A new project called Memory OS has been released, enhancing the capabilities of the Hermes Agent developed by Nous Research. Released under an MIT license by developer Claudio Drews, Memory OS introduces a six-layer memory architecture designed to enhance user interactions by enabling memory retention across sessions. This innovative library includes features such as a vector database, structured facts, and an auto-curated knowledge wiki.
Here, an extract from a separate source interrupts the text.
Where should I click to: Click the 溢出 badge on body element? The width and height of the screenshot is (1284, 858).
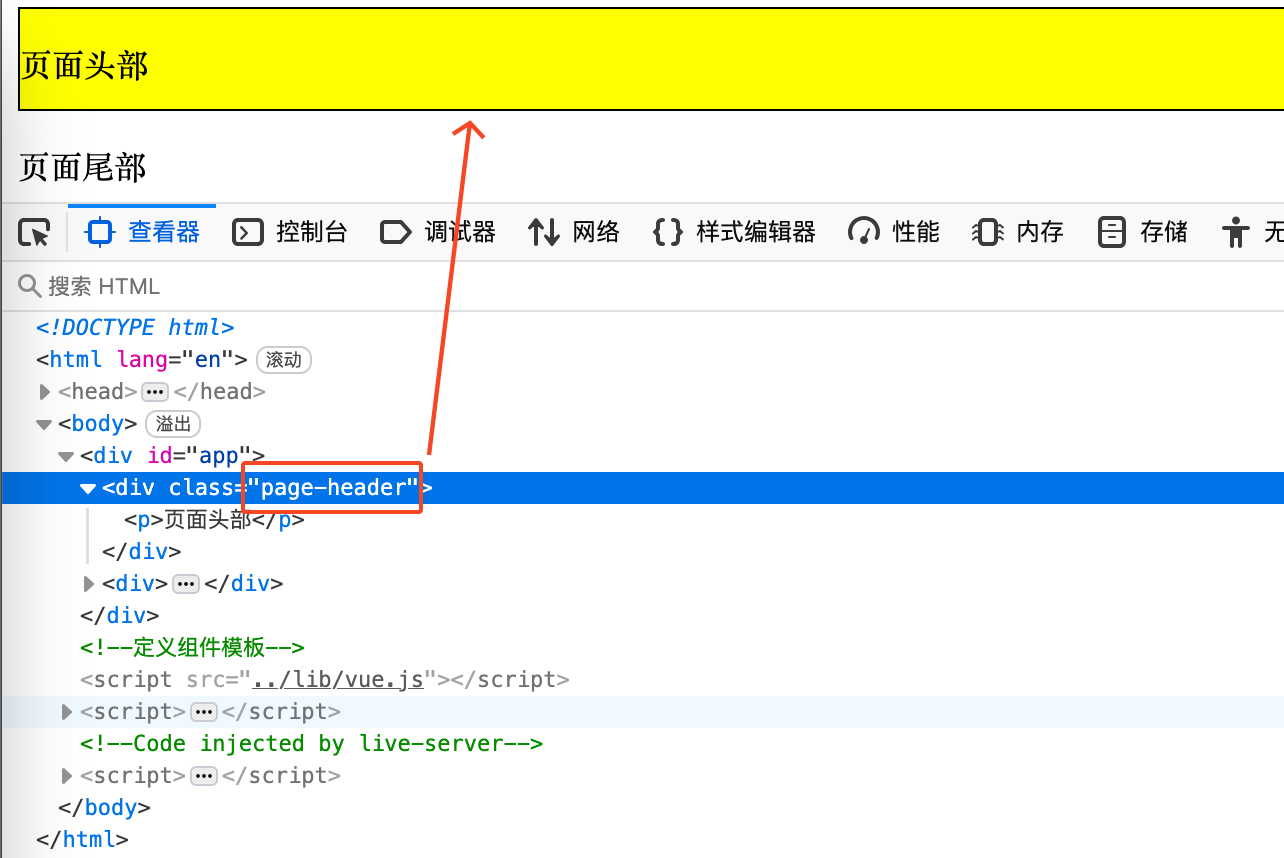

Meet Memory OS: A 6-Layer Open-Source Memory Stack Built on Top of Hermes Agent

Understanding Memory OS

Memory OS functions as a comprehensive system that operates alongside the native memory features of Hermes. While Hermes offers components like workspace files and session databases, Memory OS adds four additional layers. The entire stack runs locally, utilizing technologies such as Docker, Qdrant, Redis, and Python 3.11+. It is compatible with any large language model (LLM) provider supported by Hermes, including OpenRouter, OpenAI, Anthropic, and Ollama. The architecture is framed as a "memory operating system," highlighting its extensive functionality.

The Six Layers of Memory OS

  • Layer 1: Workspace - This layer includes MEMORY.md, USER.md, and CREATIVE.md files. They all come together in the Memory OS system prompt during each interaction.
  • Layer 2: Sessions - Using state.db, a SQLite database with full-text search, this layer keeps track of conversation history within the Memory OS framework.
  • Layer 3: Structured Facts - Here, we store reliable facts in memory_store.db. It uses SQLite, HRR, FTS5, and trust scoring, with a feedback loop that constantly updates trust scores and resolves entities in Memory OS.
  • Layer 4: Fabric - This layer is a tweaked version of the Icarus Plugin, improving session extraction through LLM-powered tools, allowing for cross-session recall in the Memory OS environment.
  • Layer 5: Vector Database - Built on Qdrant, this layer uses 4096-dimensional cosine vectors and BM25 sparse search to rank keywords effectively in Memory OS.
  • Layer 6: LLM Wiki - Think of this as an auto-curated repository of concepts, entities, and comparisons. It’s continuously updated and fed back into Qdrant through a process called wiki-continuous-ingest.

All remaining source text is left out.